CMSC 476/676
Homework 3 - work individually
Due: Timestamp on or before 11:59 pm Wednesday, April 10, 2024

The objective of this assignment is to build an index for the documents in your collection. In this sense, an index is also called an inverted file: instead of looking up a file to see what terms occur in it, we're looking up a term to see the files in which that term occurs.

To execute your program, it should be sufficient to type:

index input-directory output-directory

where the input-directory contains the original files (unprocessed) and the output-directory contains all generated output files (temporary files created along the way should be deleted to save space). The index command may be written in the language(s) of your choice.

If you're using older phases of the project to do this phase, you can leave out the parts that produce output this phase doesn't require.

Terms and Term Weights You should use the terms, and term weights, generated by Homework 2.

Output Files The goal is to build a pair of files of fixed length records. The dictionary records should be in alphabetical order by term. The dictionary should contain three fields:

the word
the number of documents that contain that word (this corresponds to the number of records that word gets in the postings file)
the location of the first record for that word in the postings file

If you want to make some asumption about the maximum length of a word, mention it in your report.

The second out put file, the postings file, should contain two fields:

the document id
the normalized weight of the word in the document

Algorithm You may implement either a memory based or sort based or multi-way merge algorithm. Measure the time the index function takes on a varying number of documents (10, 20, 40, 80, etc.) and plot a graph of the indexing time as a function of the number of documents in your report.
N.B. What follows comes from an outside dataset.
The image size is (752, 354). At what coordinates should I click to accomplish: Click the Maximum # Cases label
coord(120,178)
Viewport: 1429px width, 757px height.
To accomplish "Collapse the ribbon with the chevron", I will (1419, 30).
The timings should be done on the FULL indexing process (starting with the raw documents). Time should include elapsed time as well as CPU time, as given by the UNIX time command, for example.

Example If we have a small corpus with three terms, cat, dog and rat, and three documents numbered 1,2,3, the term document matrix (TDM) would look like the following. I've put in some example weights.

 

 
1
2
3
cat
0.2
0
0.3
dog
0
0.1
0.1
rat
0.1
0
0.4

 

The dictionary file then looks like:

cat
2 <-------------- number of documents in which this term occurs
1 <-------------- line in postings file where those "postings" are found
dog
2
3
rat
2
5

Where, taking dog as an example term, there are two entries in the postings file for that term, and they begin at position 3 in the postings file.
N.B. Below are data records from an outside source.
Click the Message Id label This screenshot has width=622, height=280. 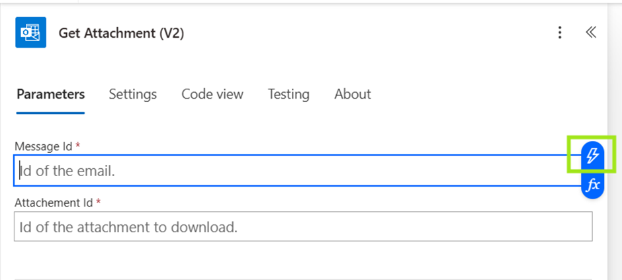44,146
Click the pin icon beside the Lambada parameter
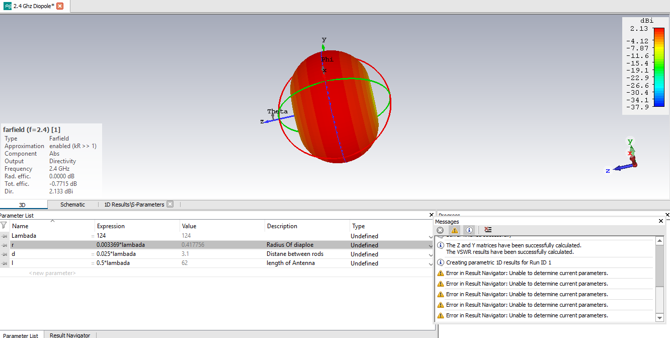This screenshot has width=670, height=338. pyautogui.click(x=4, y=236)
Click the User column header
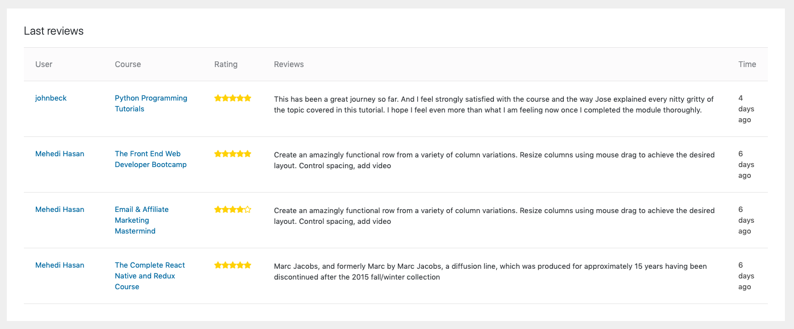Viewport: 794px width, 329px height. [44, 64]
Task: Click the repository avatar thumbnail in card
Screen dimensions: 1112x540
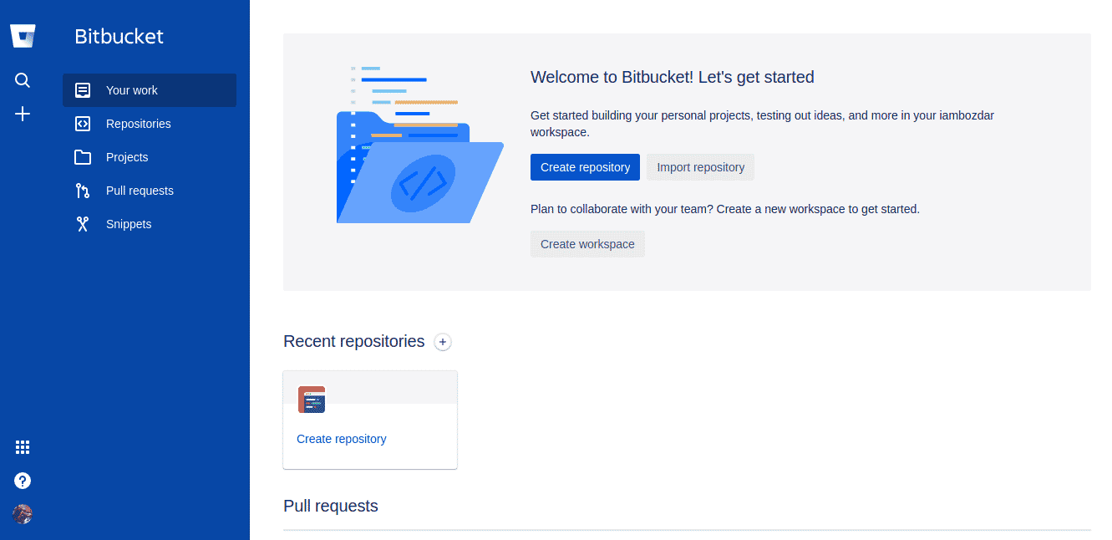Action: 312,400
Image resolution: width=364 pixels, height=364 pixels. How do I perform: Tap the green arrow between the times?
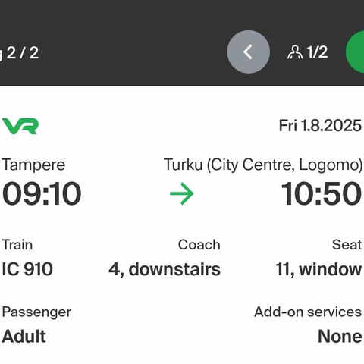point(182,193)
The postings file looks like:

1,0.2 <- cat occurs in document 1, value of 0.2, both as shown above in the matrix
3,0.3 <- and in document 3, with "weighted" value of 0.3
2,0.1
3,0.1
1,0.1
3,0.4

Note that there is a single line (record) in the postings file for each non-zero entry in the TDM.

Program Testing
Use the same set of files as in Phases 1 and 2.

Program Documentation.
After your internal documentation (comments) are complete, write a report which provides an approximately 4 page summary of your program. In particular, discuss how you extended/improved the preprocessing. Discuss the efficiency of your approach in terms of your timings on a linux machine (use the time command) as a function of number of documents indexed. Also, discuss how the total size of the output files, dictionary+postings, compares to the size of the input files, for various numbers of input files. The entire document should be 4 pages maximum. We will primarily be grading from the report, so make sure it clearly describes what you did and what your program's output and efficiency.

Hand In
Using Blackboard as usual, submit your code and your report.

Late Policy
10% deduction per 24 hours. Assignments turned in during or after the class will result in a 10% deduction.